An Update on Working with kaMap
Hm, turns out I do have something in common with Britney Spears. I code like she dances. Quite a while ago I decided to put kaMap in between the user and Mapserver on a bunch of different projects (including a simple Wabash River (Indiana) orthophoto scanning project and a very alpha soil survey digitization application. Why? I like what kaMap purports to do and of all the options (OpenLayers, [shudder] ArcIMS, etc.) it made the most sense to me. But the problem is that I’m a librarian, so coding is not really my forté.
…Which I suppose is like saying parenting or singing or career management is not the forté of Spears. If Spears:child->Me:code, then we share the same disinterest in our children. I guess it would follow, too, that if I were a smoker I would smoke in the face of my code as she did her hers.

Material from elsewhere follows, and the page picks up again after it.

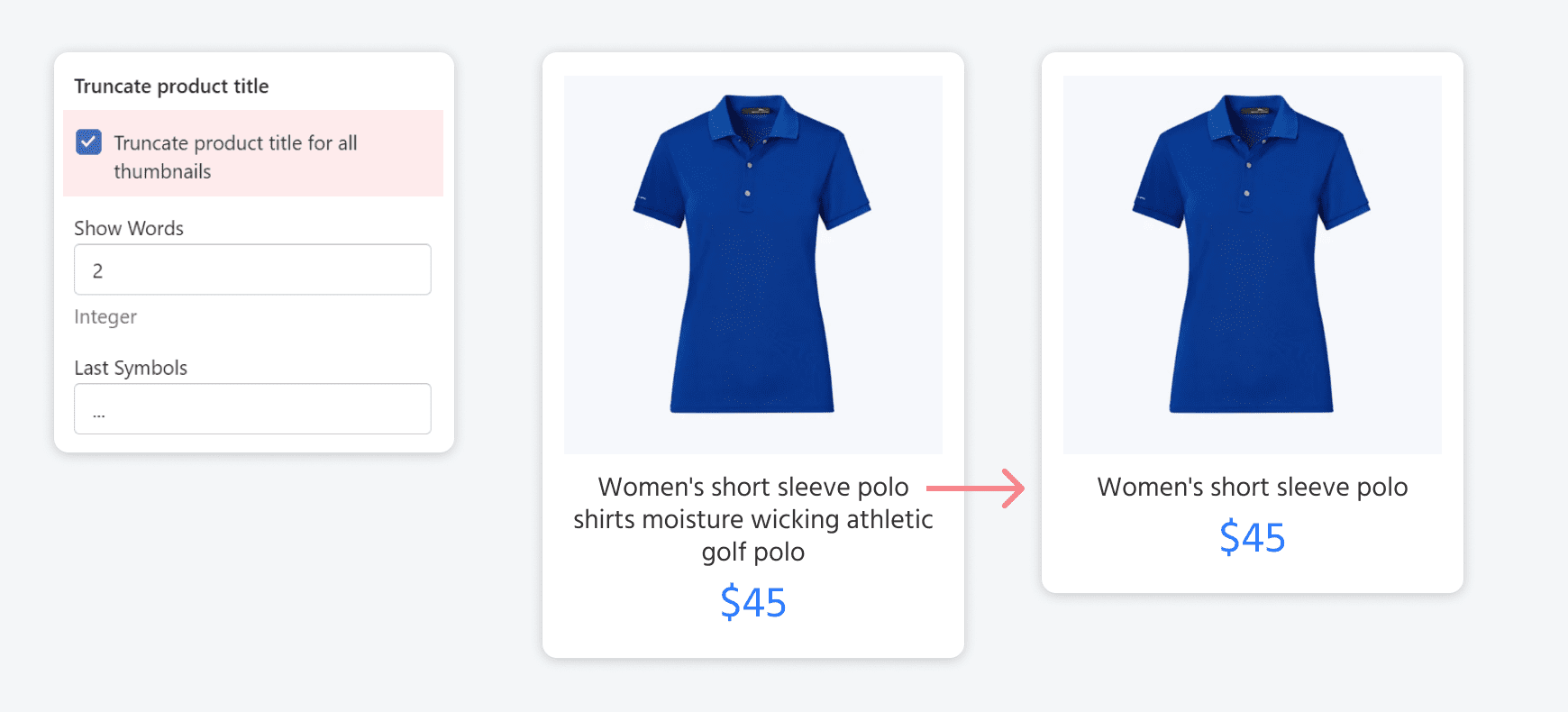Click the long product title text
Screen dimensions: 1568x712
752,518
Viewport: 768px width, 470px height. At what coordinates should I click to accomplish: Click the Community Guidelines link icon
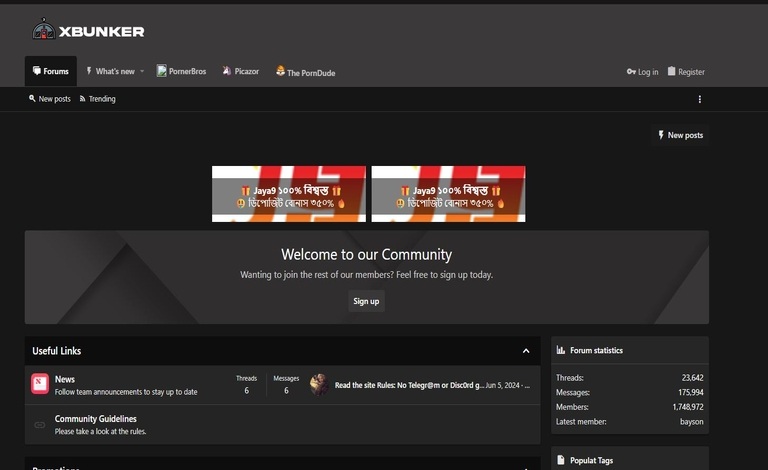tap(40, 425)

But with great help from my two grad assistants, the thing is coming along enough that we’re building dynamic layers from data in at least two separate postgres servers located in completely different places. Does that count as geoinformatics? Let’s say yes. Anyway, I have a decent-looking interface, but more importantly we’ve been able to work around strange problems with MapScript in kaMap to alter pretty much anything we want on the fly. Querying has been more of a problem, but we have workarounds for that, too. Rough ones (involving a near-invisible index layer used to then re-query PostGIS to get the values from the real feature classes), but we are able to query on PostGIS layers, present results, and launch little overlay layers (xmlOverlay) that identify, by click, individual geometries pulled by the query. I’m clinically stupid when it comes to coding and development, but even I recognize how important having access to the source code for this stuff really is, and even I was able to get in and fix some stuff.
So thanks, people who developed kaMap, we’re going to stick with it.